Itulah pembeda utamanya. Dr. Bertrand Audrins, asisten profesor manajemen sumber daya manusia dan perilaku organisasi di EHL Hospitality Business School, memperingatkan bahwa jika voice notes tidak ditranskripsi secara khusus menjadi teks, hal tersebut dapat secara tidak sengaja membuat pengirimnya terbebas dari ‘tanggung jawab dan akuntabilitas’. Ketika seseorang mengirim banyak voice notes di Slack atau Teams, misalnya, akan sulit untuk melacak kembali dengan tepat apa yang dikatakan dan kapan.

“Dengan voice notes, Anda kehilangan sebagian dimensi ‘jaminan’ yang Anda dapatkan melalui teks tertulis. Jika Anda perlu merujuk keputusan lama beberapa bulan kemudian, menelusuri melalui audio jauh lebih sulit daripada menelusuri melalui email atau dokumen,” ” jelas Audrins.
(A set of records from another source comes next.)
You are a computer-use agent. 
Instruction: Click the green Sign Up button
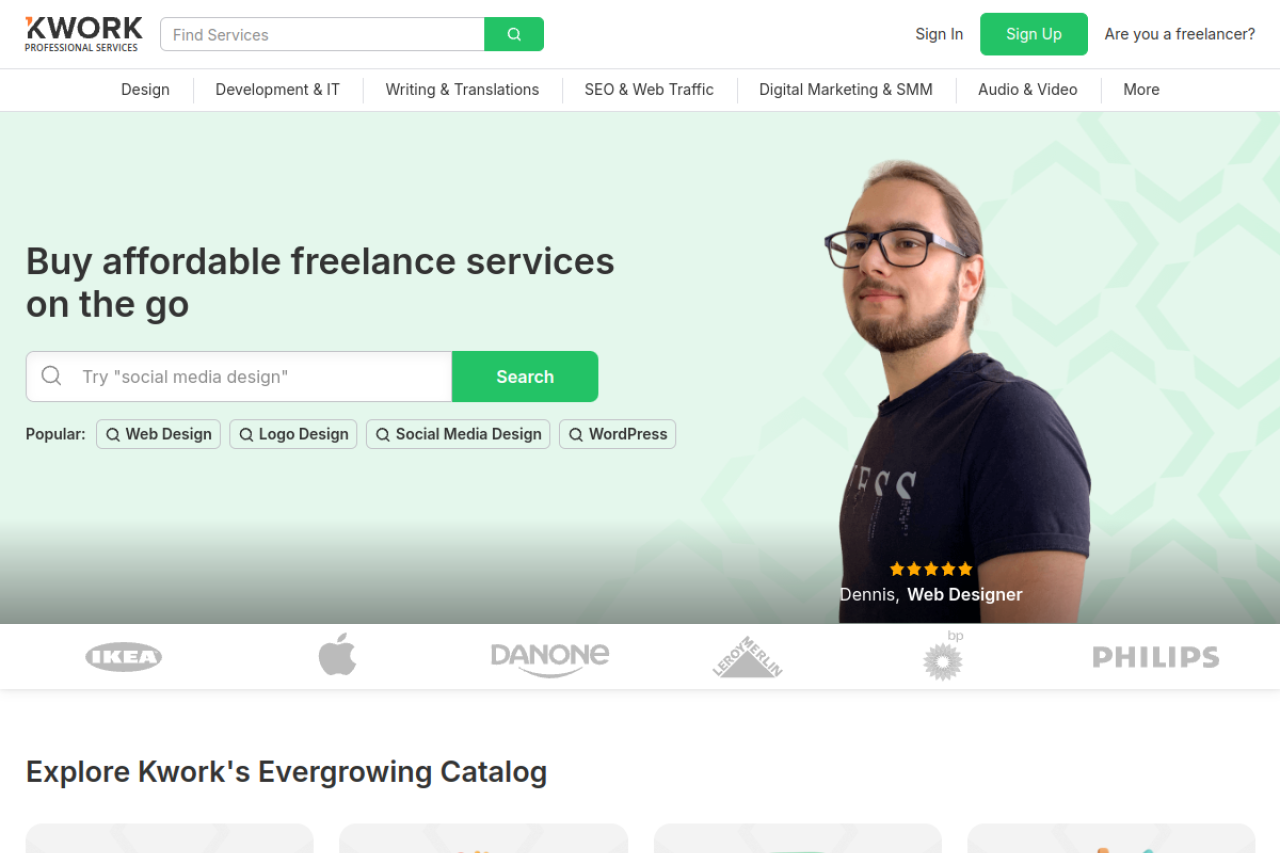click(1034, 34)
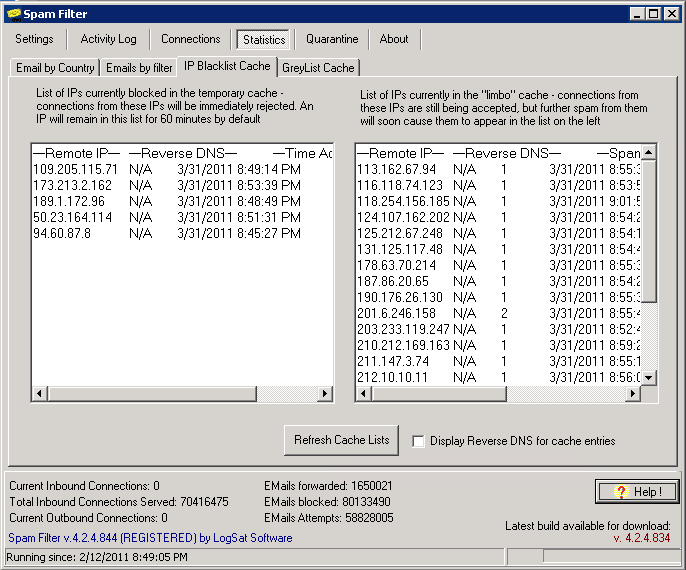Switch to Emails by filter sub-tab
Image resolution: width=686 pixels, height=570 pixels.
[139, 67]
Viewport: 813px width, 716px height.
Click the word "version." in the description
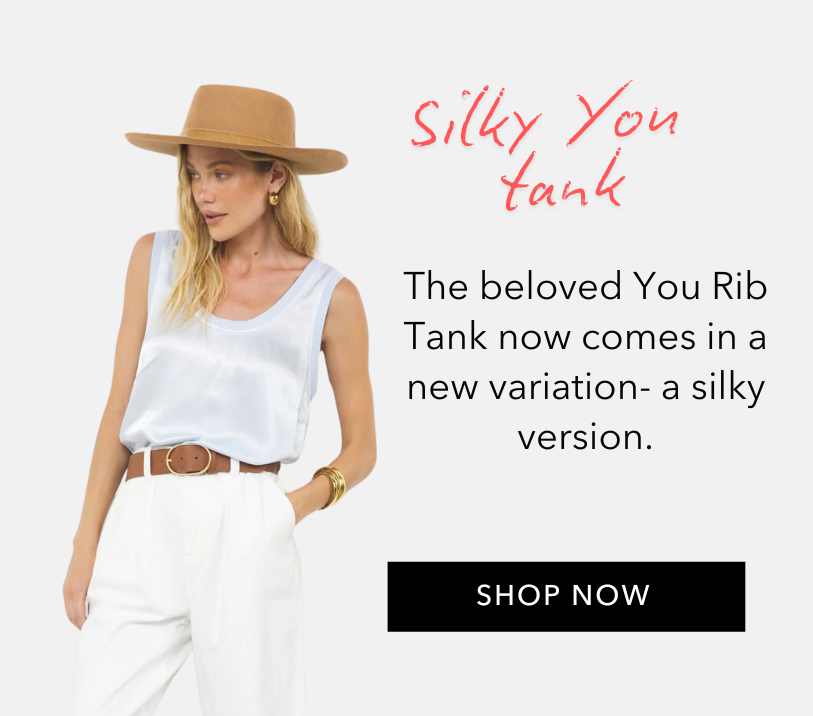point(585,438)
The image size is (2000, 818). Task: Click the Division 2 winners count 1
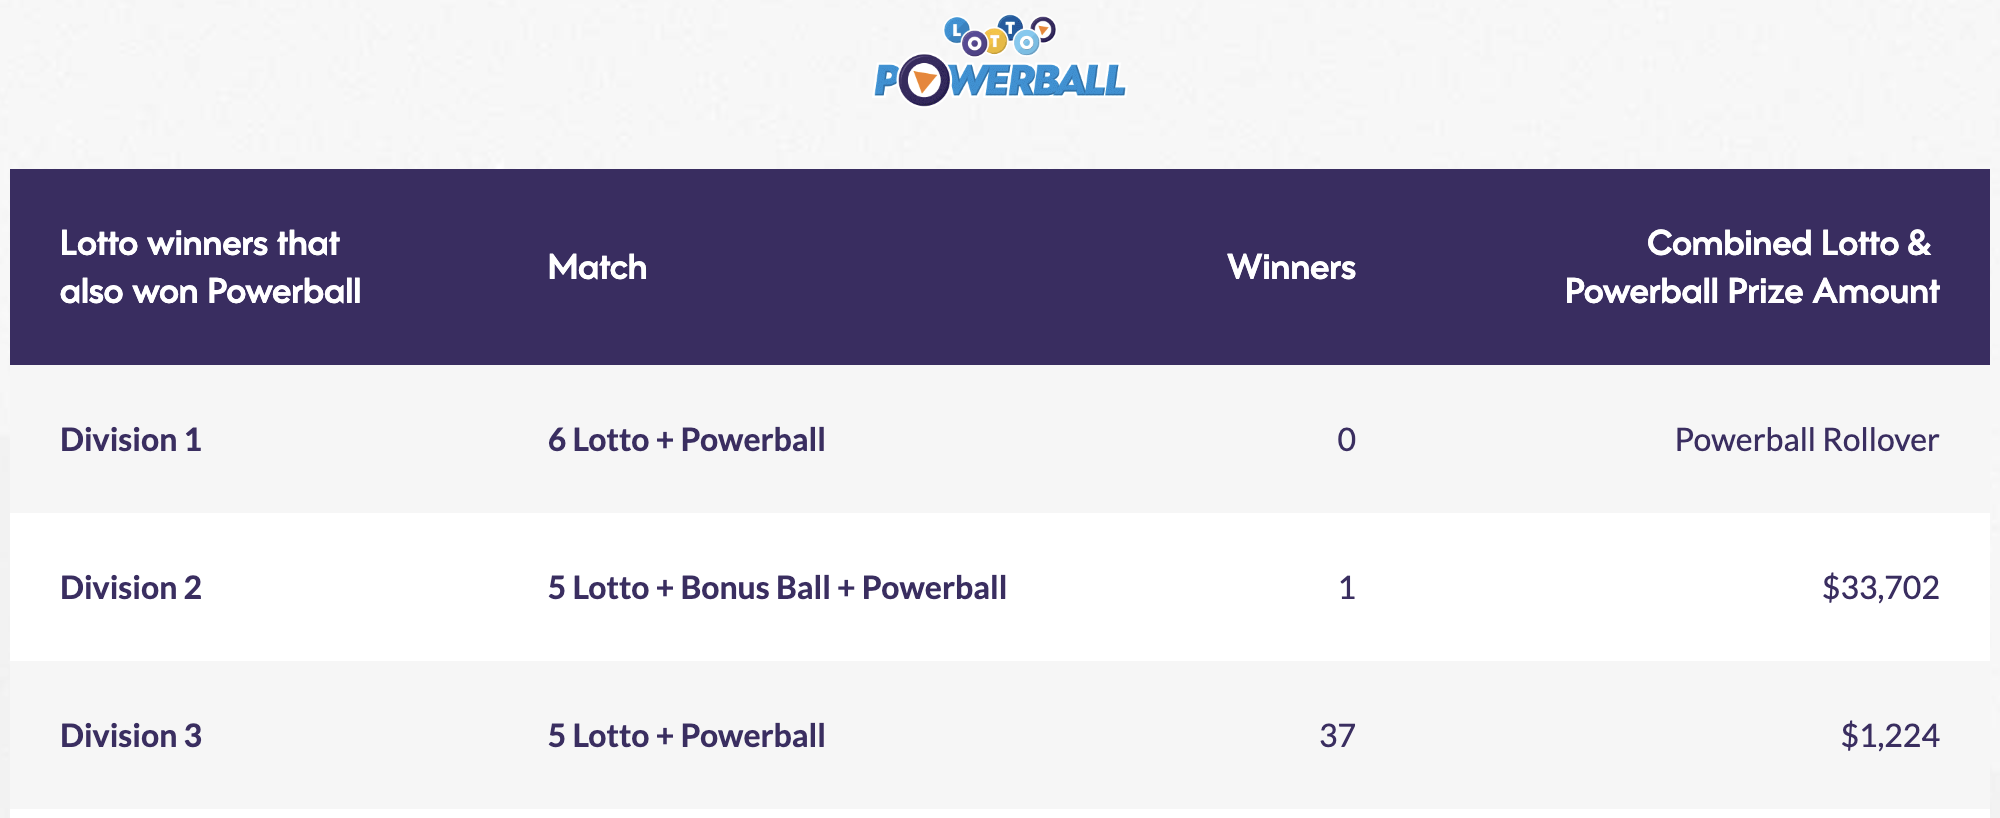(x=1347, y=588)
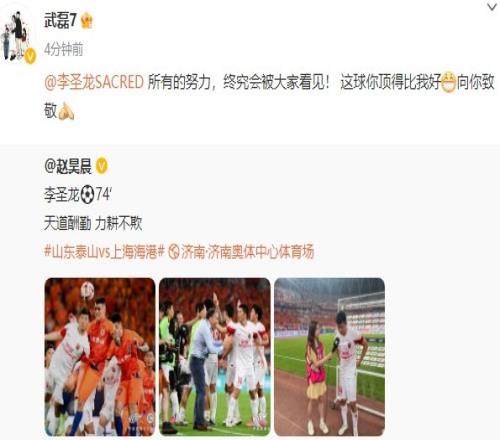
Task: Open third photo of pitchside interview
Action: click(329, 357)
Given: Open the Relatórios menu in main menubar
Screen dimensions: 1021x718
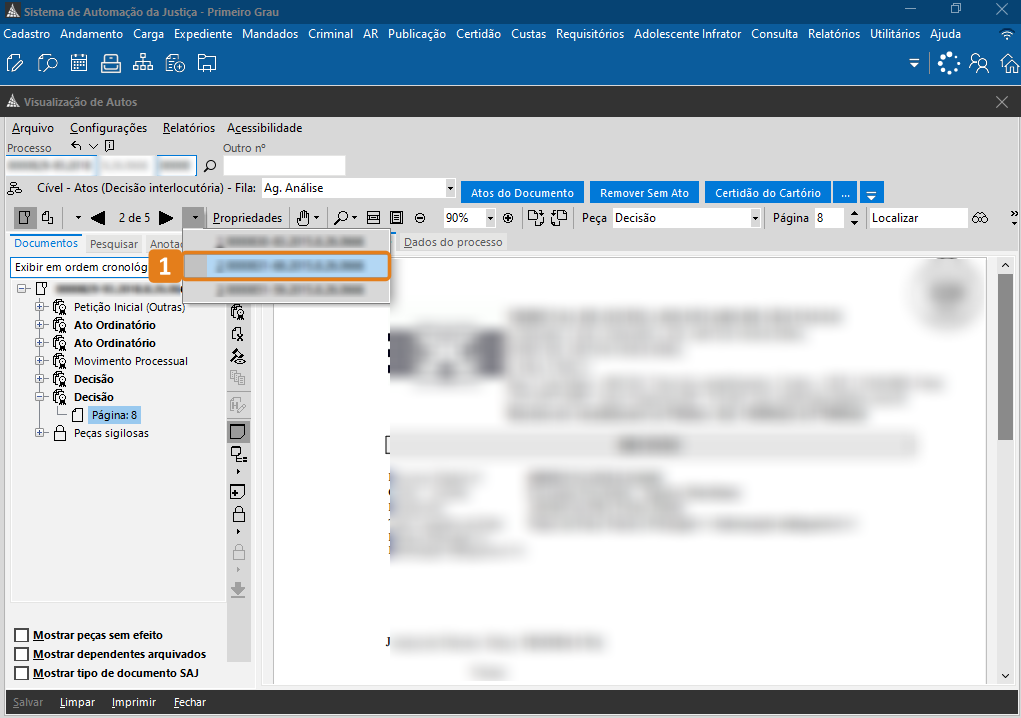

Ditambah lagi, lanjutnya, sifat dari merekam ide di pikiran secara langsung, berarti memerlukan banyak penyuntingan di kemudian hari.

“Jika Anda mengirimkannya sebagai pesan suara biasa, mungkin perlu direkam ulang agar nada dan pesannya tepat. Meskipun sedang ditranskripsi, tetap diperlukan seseorang untuk menghilangkan kata-kata tak perlu seperti jeda ‘hmm…’ dan penyimpangan lainnya. Bagi penutur non-asli atau mereka yang memiliki hambatan bicara, itu jauh lebih merepotkan,” kata Audrins.

Ironisnya, apa yang seharusnya memudahkan pekerjaan justru bisa mempersulitnya. “Fakta bahwa voice notes mudah direkam dan dibagikan dapat mengancam produktivitas, karena hal ini dapat menyebabkan kelebihan beban komunikasi,” tutupnya.